Snøhetta’ın ortağı Greenwood, Pekin Şehir kütüphanesini, teraslı iç peyzaj ve ağacı andıran sütunlar arasında ağaçların altında hikayelerin nesiller arası aktarıldığı adeta bir ağacın altında kitap okuma deneyimi sunduğunu belirtiyor.
Giriş noktalarına gerçek ginkgo ağaçlarının dikildiği yapının kuzey ve güney kenarlarındaki tepeler, doğayla olan bağlantıyı daha da güçlendirmek için yapının dışına doğru yöneltilmiş. Kütüphane, okuma, performans ve peyzajı bir araya getirerek Pekin’in doğal ve kültürel mirasına övgü sunuyor.
Pekin Şehir Kütüphanesi, ziyaretçi deneyimini iyileştirmek için en son teknolojiyle tasarlanırken, günümüz kütüphanelerinin iklim sorunlarını nasıl ele alabileceğini yeniden düşünüyor. Yapı, hem üretimindeki hem de kullanımındaki karbonu en aza indirerek ülkedeki en yüksek sürdürülebilirlik standardı olan Çin’in GBEL Üç Yıldızını elde etmiş. Proje, hizmet ettiği topluluk kadar çevresinin de koruyucusu konumunda bulunuyor.

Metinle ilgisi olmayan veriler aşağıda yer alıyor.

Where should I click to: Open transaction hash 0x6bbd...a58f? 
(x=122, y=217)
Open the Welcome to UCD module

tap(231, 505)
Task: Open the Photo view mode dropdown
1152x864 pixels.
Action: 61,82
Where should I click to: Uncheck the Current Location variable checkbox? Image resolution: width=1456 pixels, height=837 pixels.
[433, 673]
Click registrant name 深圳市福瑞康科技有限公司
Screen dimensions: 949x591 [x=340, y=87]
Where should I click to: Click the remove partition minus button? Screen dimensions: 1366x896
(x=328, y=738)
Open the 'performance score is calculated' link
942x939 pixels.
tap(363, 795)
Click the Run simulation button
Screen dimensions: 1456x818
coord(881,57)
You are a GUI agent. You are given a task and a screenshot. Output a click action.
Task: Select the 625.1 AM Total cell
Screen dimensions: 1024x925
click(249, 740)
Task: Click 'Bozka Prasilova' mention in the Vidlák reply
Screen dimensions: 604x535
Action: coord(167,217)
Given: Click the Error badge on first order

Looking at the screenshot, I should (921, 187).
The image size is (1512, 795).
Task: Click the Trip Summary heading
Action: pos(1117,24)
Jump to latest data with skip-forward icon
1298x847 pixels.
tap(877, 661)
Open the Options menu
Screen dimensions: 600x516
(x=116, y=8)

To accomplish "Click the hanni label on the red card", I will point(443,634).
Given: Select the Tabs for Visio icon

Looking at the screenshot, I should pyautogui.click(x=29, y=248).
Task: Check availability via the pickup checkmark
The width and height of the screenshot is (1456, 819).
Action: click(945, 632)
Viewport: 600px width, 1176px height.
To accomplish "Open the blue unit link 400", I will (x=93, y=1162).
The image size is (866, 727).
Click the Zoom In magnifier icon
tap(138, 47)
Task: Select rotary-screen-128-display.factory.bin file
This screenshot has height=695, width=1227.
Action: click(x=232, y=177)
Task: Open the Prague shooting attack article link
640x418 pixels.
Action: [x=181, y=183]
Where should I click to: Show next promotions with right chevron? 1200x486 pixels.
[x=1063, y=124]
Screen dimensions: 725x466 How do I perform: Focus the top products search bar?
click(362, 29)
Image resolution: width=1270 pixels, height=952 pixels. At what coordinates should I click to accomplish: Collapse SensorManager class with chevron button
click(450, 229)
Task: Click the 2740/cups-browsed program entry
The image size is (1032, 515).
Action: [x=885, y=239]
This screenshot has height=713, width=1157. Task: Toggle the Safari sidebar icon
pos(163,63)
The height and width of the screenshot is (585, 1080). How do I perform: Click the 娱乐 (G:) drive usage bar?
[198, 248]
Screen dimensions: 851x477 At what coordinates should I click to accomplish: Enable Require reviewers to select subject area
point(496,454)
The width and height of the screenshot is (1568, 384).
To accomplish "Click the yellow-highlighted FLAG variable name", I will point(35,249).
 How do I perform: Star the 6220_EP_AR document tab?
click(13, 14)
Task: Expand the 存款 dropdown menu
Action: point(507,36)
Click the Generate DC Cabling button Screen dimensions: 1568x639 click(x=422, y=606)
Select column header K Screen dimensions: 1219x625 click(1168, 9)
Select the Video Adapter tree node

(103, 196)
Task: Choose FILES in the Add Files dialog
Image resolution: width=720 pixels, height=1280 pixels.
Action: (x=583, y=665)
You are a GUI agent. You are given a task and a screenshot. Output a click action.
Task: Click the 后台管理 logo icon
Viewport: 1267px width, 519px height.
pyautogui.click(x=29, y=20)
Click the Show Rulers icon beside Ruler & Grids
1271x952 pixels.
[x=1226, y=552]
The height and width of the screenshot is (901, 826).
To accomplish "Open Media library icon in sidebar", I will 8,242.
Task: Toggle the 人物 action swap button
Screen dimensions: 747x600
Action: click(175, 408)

Modüler bileşenlerin kullanımı ve yapısal ızgara, binanın üretim sürecindeki atığını azaltmış. Ginkgo ağacı sütunları için, tek bir modül tipi bina boyunca 9 x 9 metrelik bir ızgara üzerinde döndürülerek çeşitlilik görüntüsü verilirken, bu teknikle imalat ve montaj daha verimli hale getirilmiş. Bu sütunlar aynı zamanda iç iklim, aydınlatma ve akustiği kontrol etmek için bütüncül teknolojiyi barındırıyor ve çatıdan yağmur suyunu toplayıp altyapı sistemine yönlendirilerek sulama için yeniden kullanılmasını sağlıyor.
Çin’deki en büyük taşıyıcı cam sistem olan cam cephede geniş çatı çıkıntıları, güneş ışınlarının yapının kontrollü bir şekilde alınmasıyla termal ve optik konforun sağlanması ile sürdürülebilir bir tasarım unsuru haline geliyor. Tasarım, doğu ve batı cephelerindeki cam yüksekliğini azaltarak ve yalıtımlı low-E cam kullanarak cepheyi en uygun hale getiriyor. Çatıda, geleneksel çatı ve cephe malzemelerinin yerini alan entegre fotovoltaik (BIPV) yapı elemanları bulunuyor ve yenilenebilir enerji üretimi için çatının güneş ışığına maruz kalmasından yararlanılıyor.